As I've said throughout, this stock has been in my freezer since I last made headcheese, so although I have no pork to suspend in it I think I'm going to make something like a headcheese. A headless headcheese. Decapitated headcheese.
I only make headcheese when I have a head. And I usually find myself with a pig's head after I roast a pig. Which I did when I first moved to Boston. I managed to roast a seventeen pound pig in the tiny domestic kitchen. My Mum was very proud.

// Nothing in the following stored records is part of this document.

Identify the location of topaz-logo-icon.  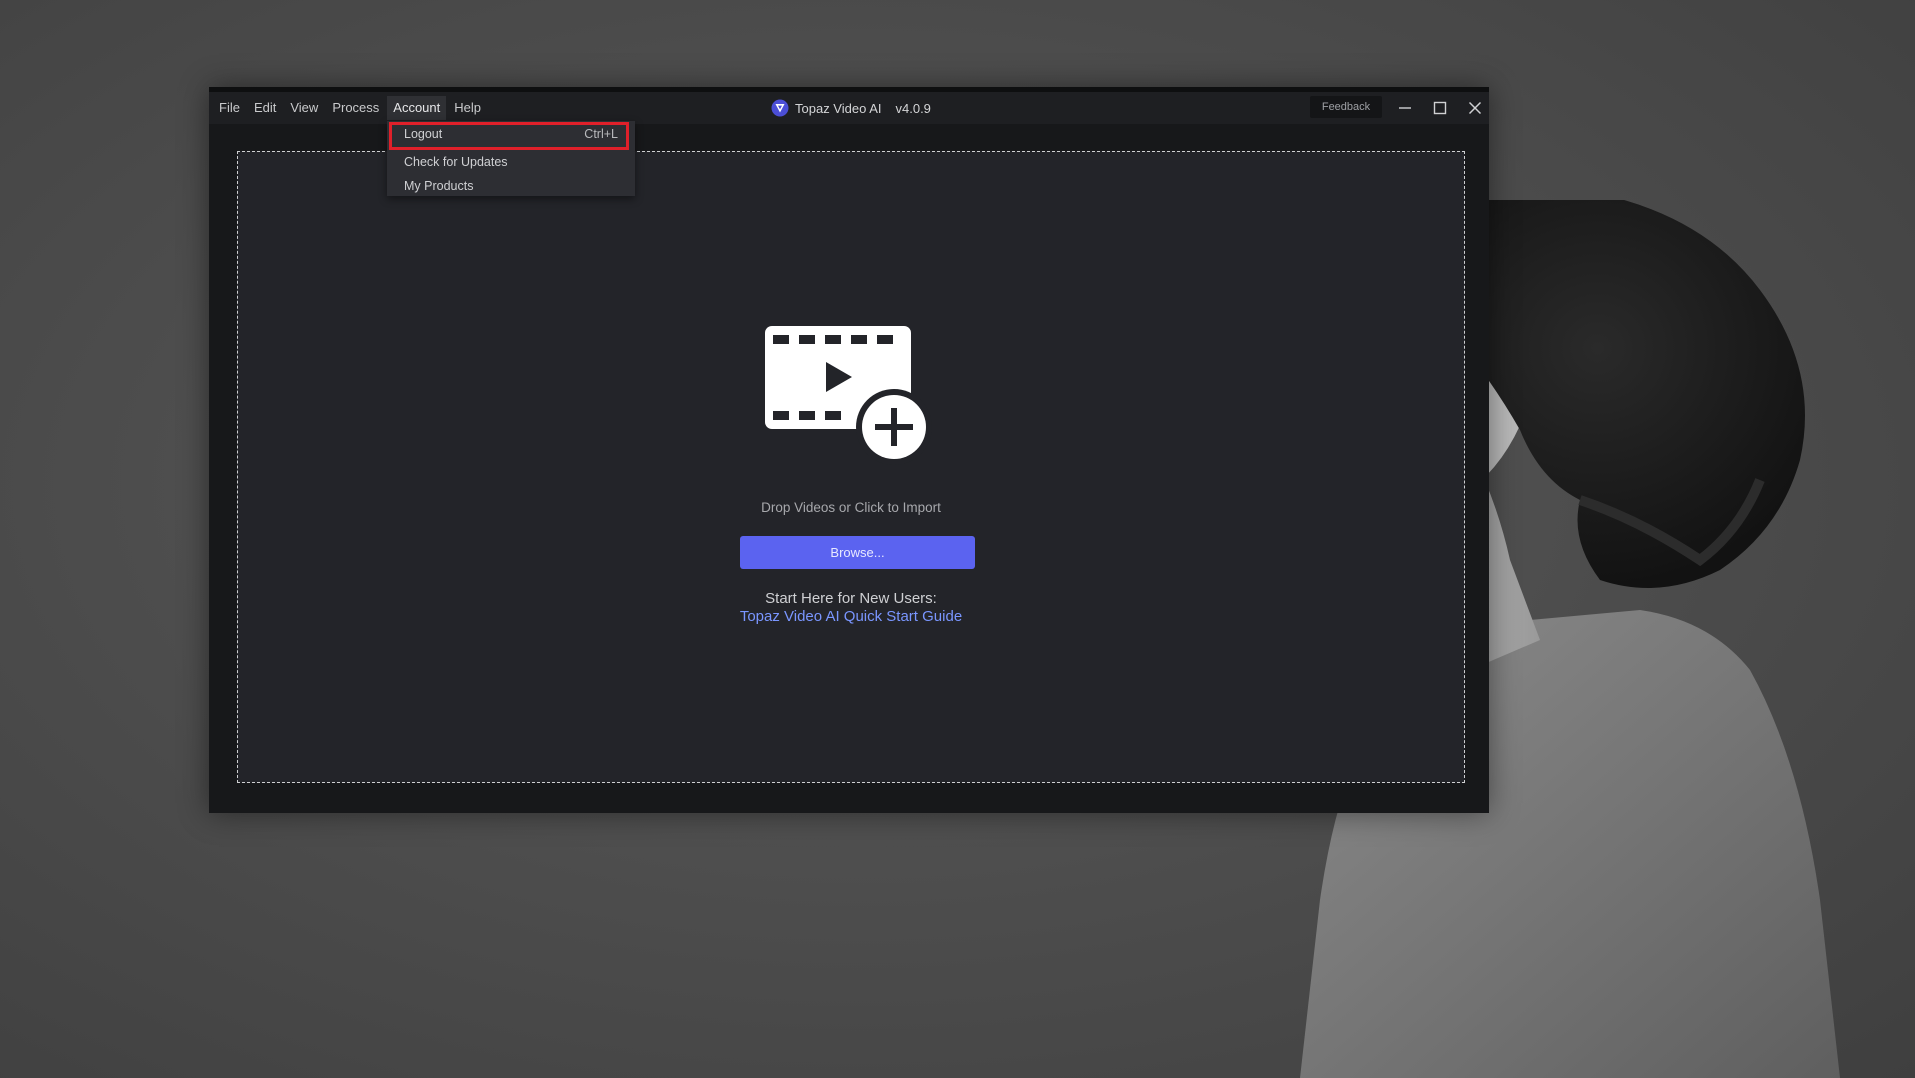
(780, 108).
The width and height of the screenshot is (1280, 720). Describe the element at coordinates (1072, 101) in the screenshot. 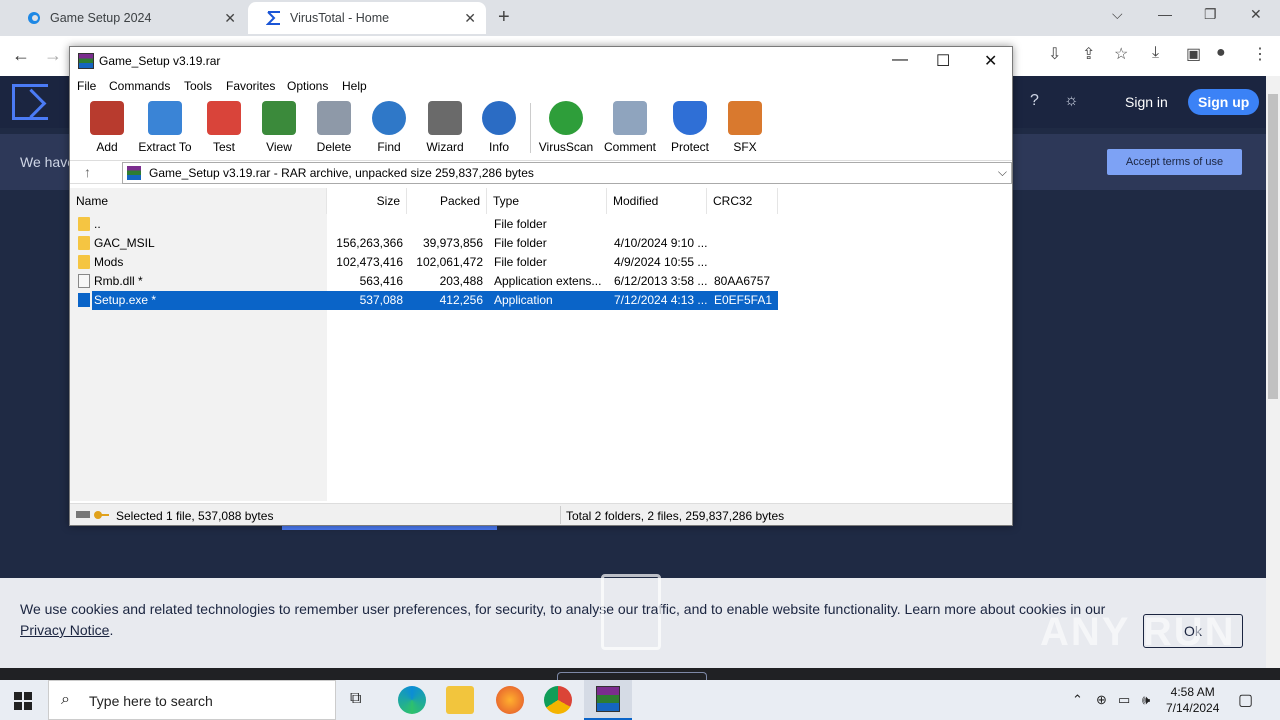

I see `theme-toggle-icon: ☼` at that location.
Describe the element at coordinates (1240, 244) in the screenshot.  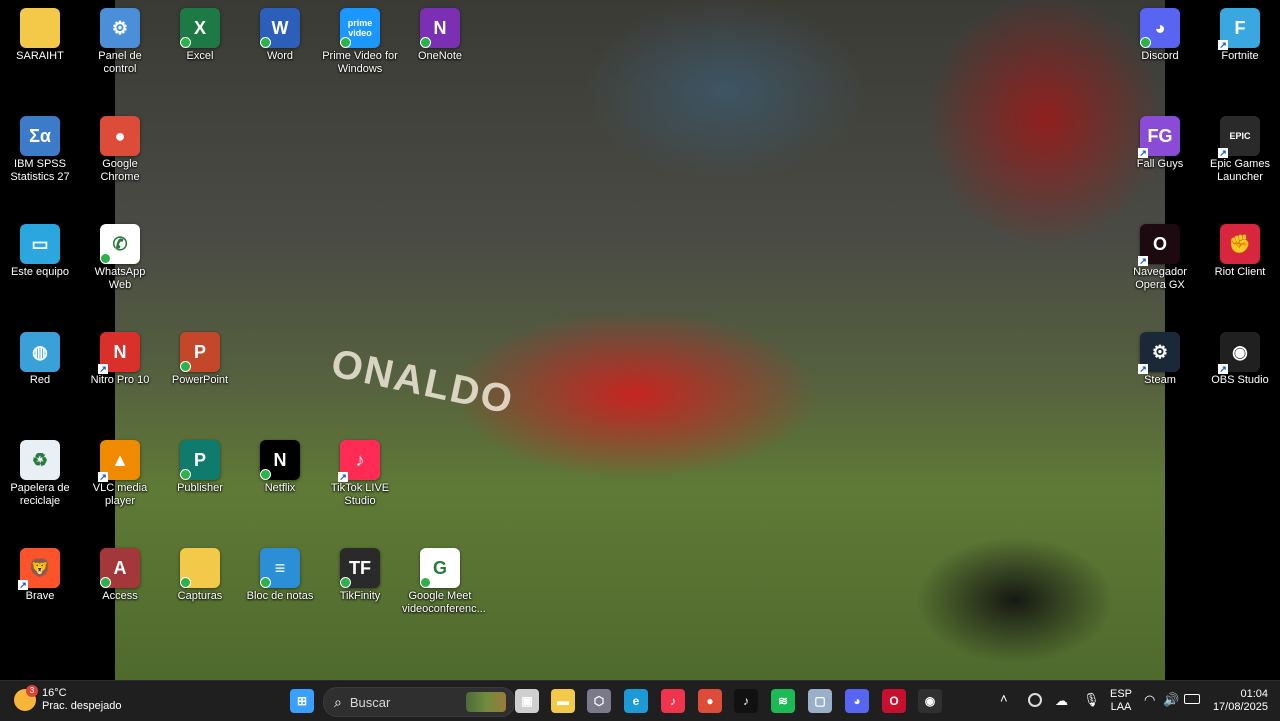
I see `riot-client-icon: ✊` at that location.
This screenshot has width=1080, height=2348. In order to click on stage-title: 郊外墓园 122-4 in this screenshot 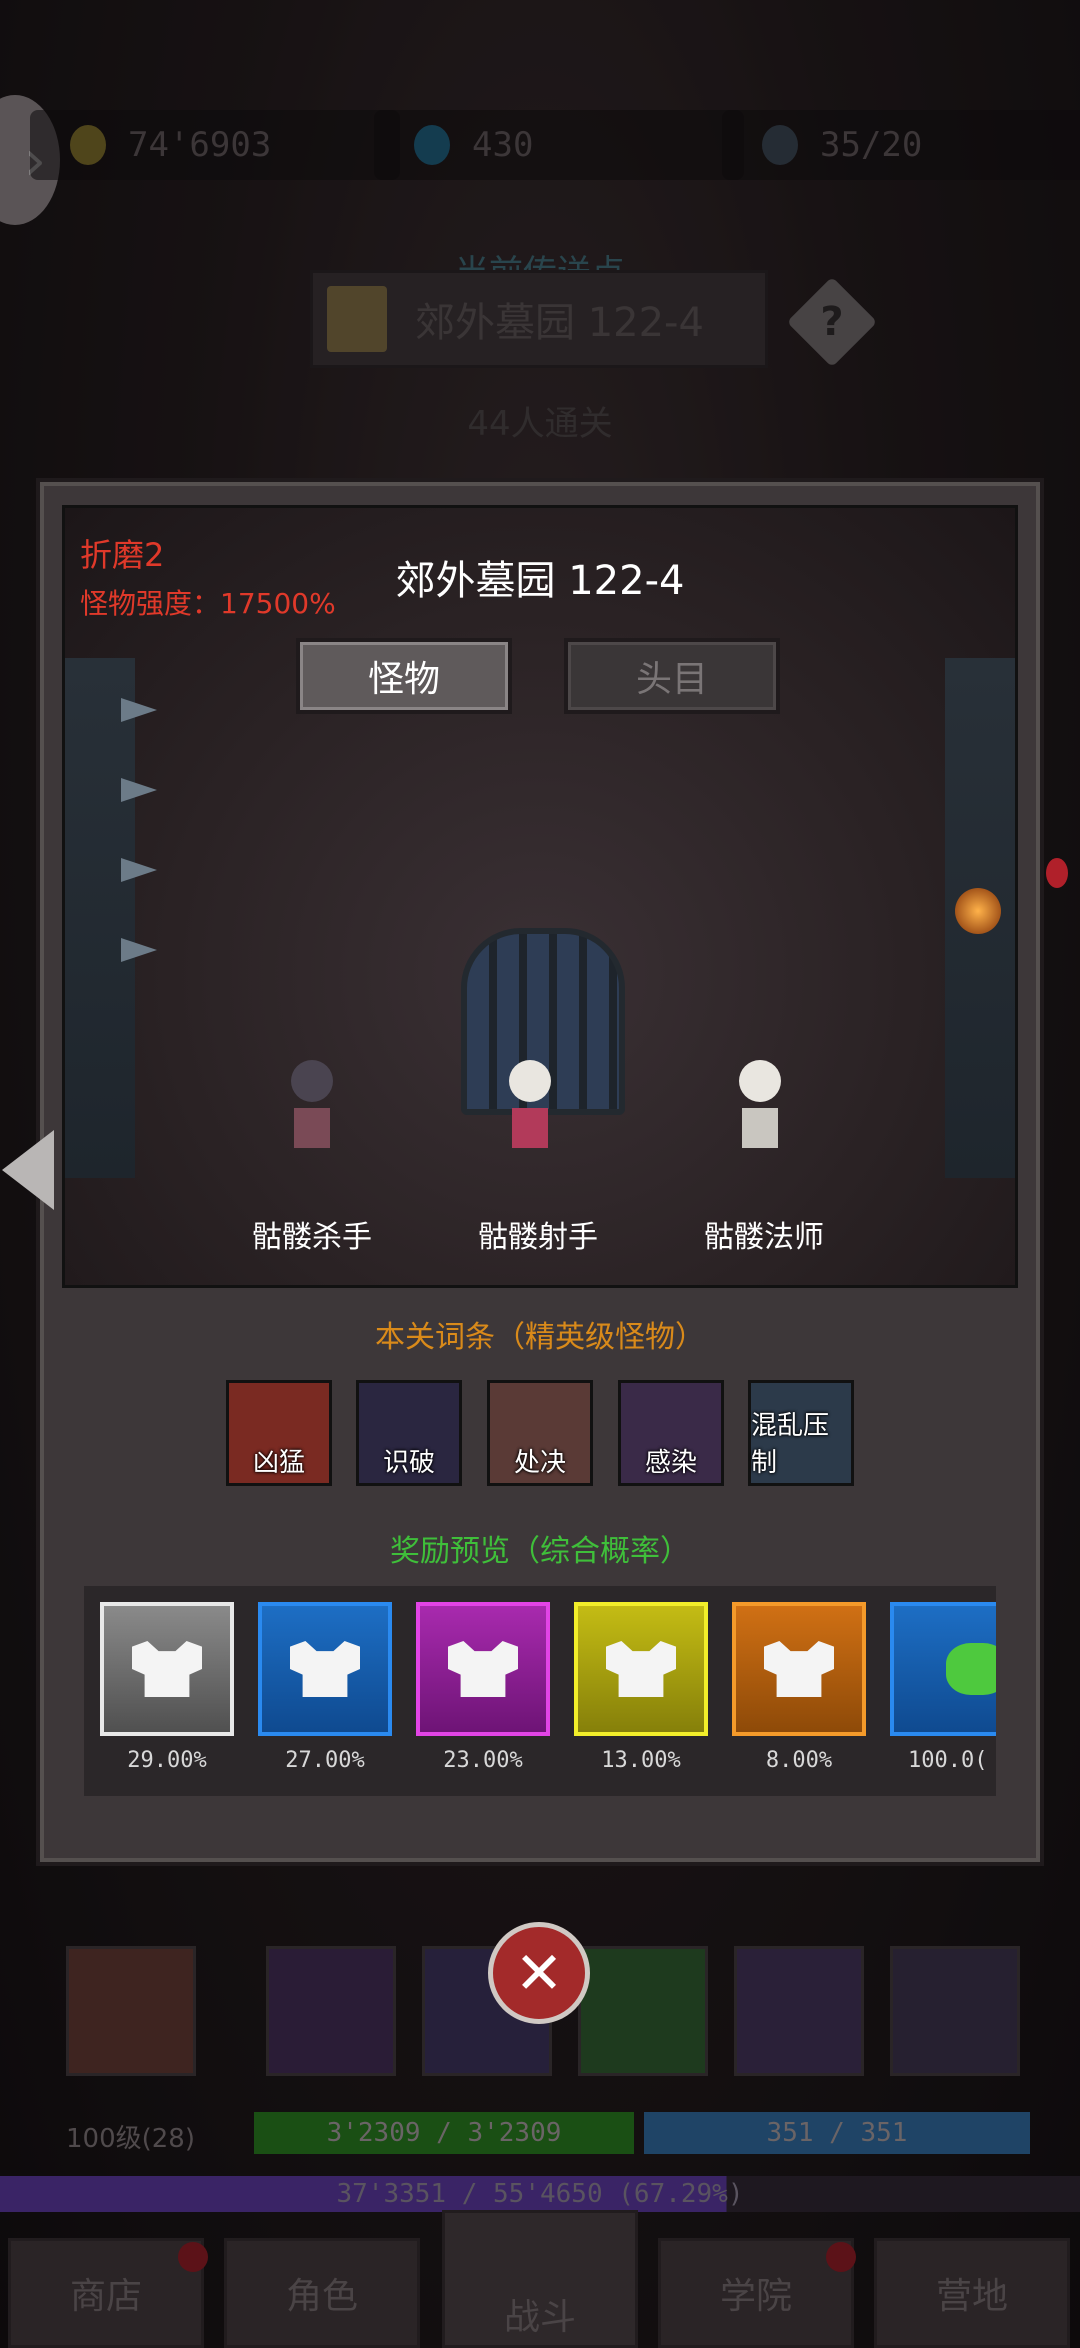, I will do `click(540, 581)`.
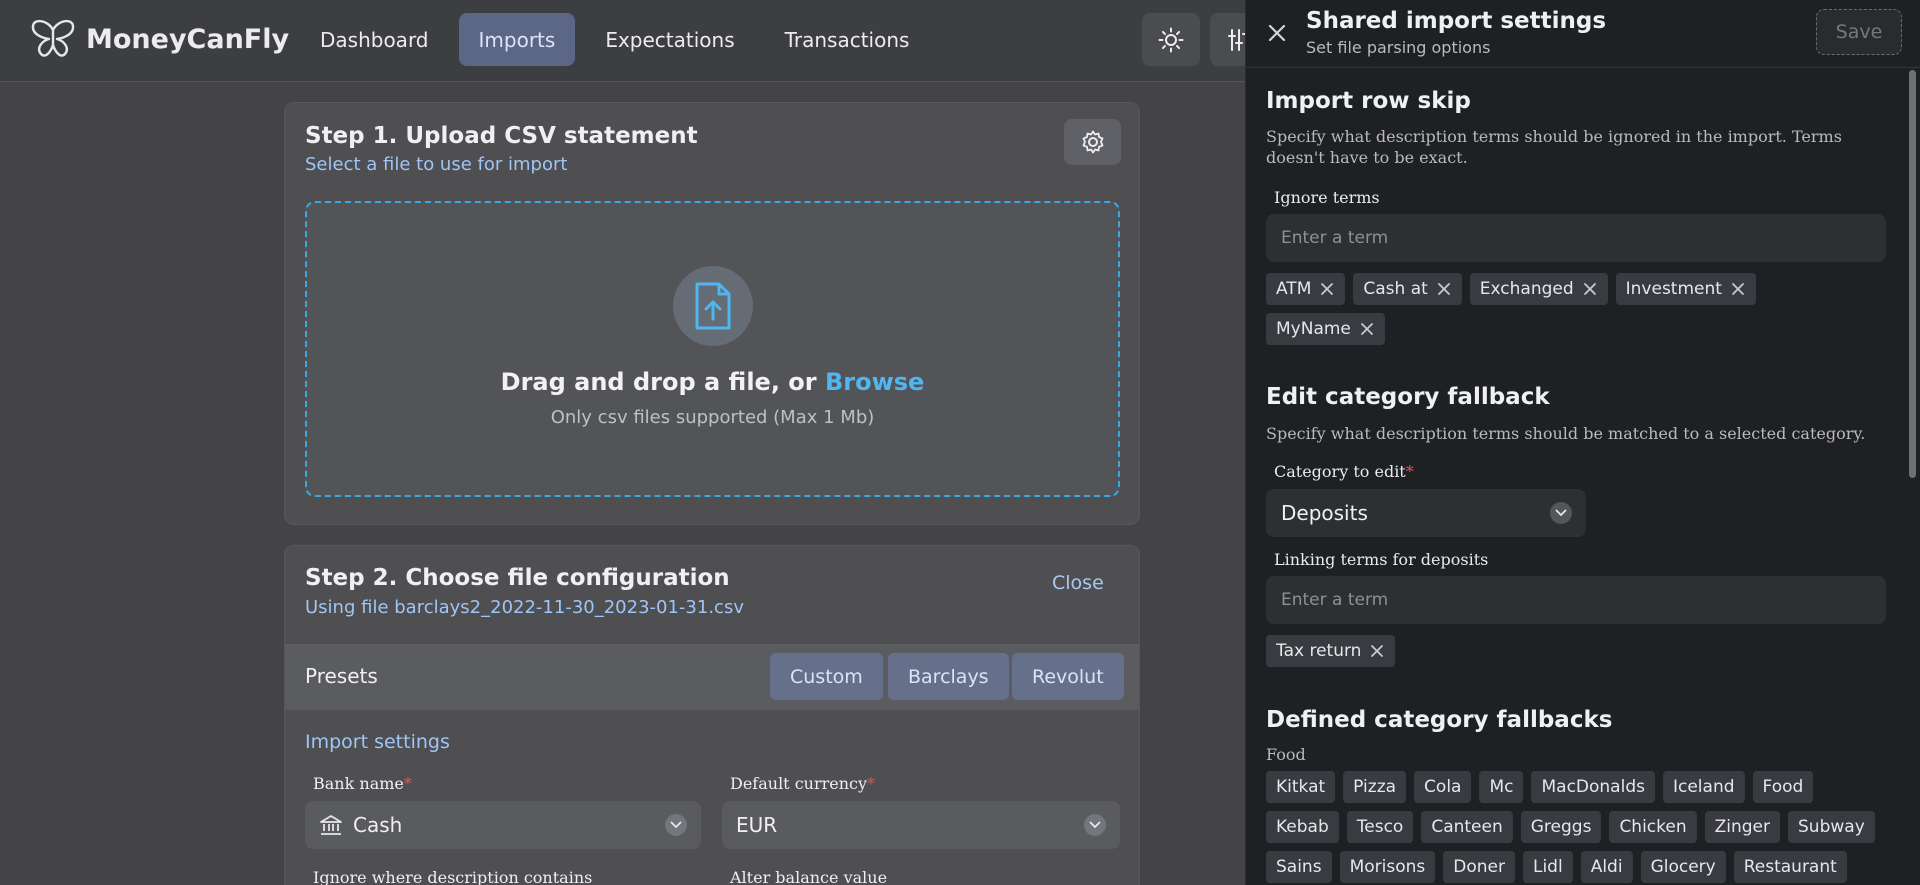 This screenshot has width=1920, height=885. I want to click on fallback-term-tag: Tesco, so click(1380, 827).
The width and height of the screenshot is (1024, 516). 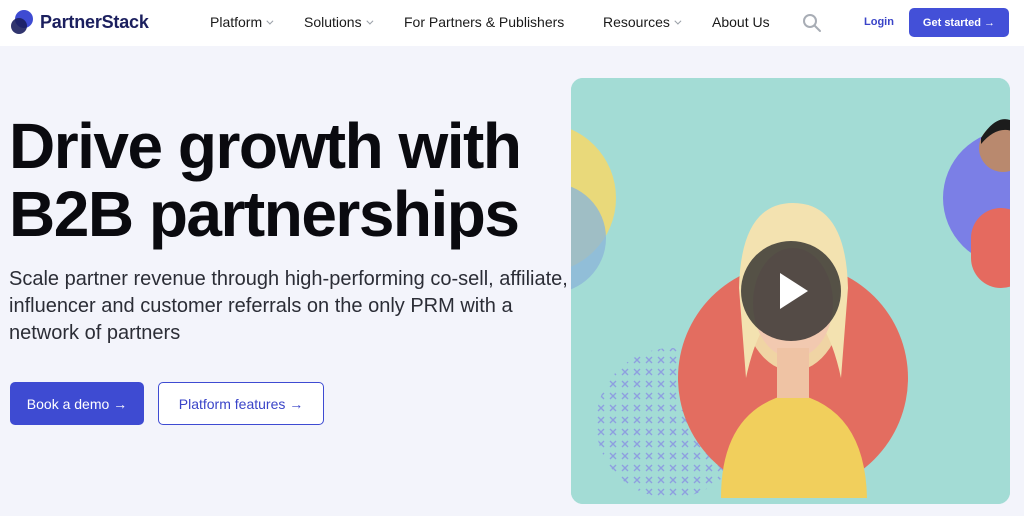 I want to click on nav-label: About Us, so click(x=741, y=22).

There's the pig. Many thanks to my dear friend Naomi who took this photo and then left it on facebook for me to find two years later. Unphased by not having a pan big enough to fit my pig I simply placed my porcine lovely directly on the oven rack, lined my oven with foil and prayed. The smoke detector went off multiple times, and I managed to set an oven mitt on fire. No one was hurt. The oven also managed to stay remarkably clean throughout the entire process.
The plan for this stock today is to get a small piece of pork shoulder if I can find it, or some other fatty piece otherwise . Then braise it, shred it, season it and suspend it in my gelatinous stock. Making something close to a headcheese.
I'm trying to figure out how to incorporate my leftover fried ears into this as well. And possibly use some leftover soup, provided it can stay gelled. Ideally making a multi-layered, multi-coloured terrine/headcheese type thing.
With a good viscous stock the options seem endless.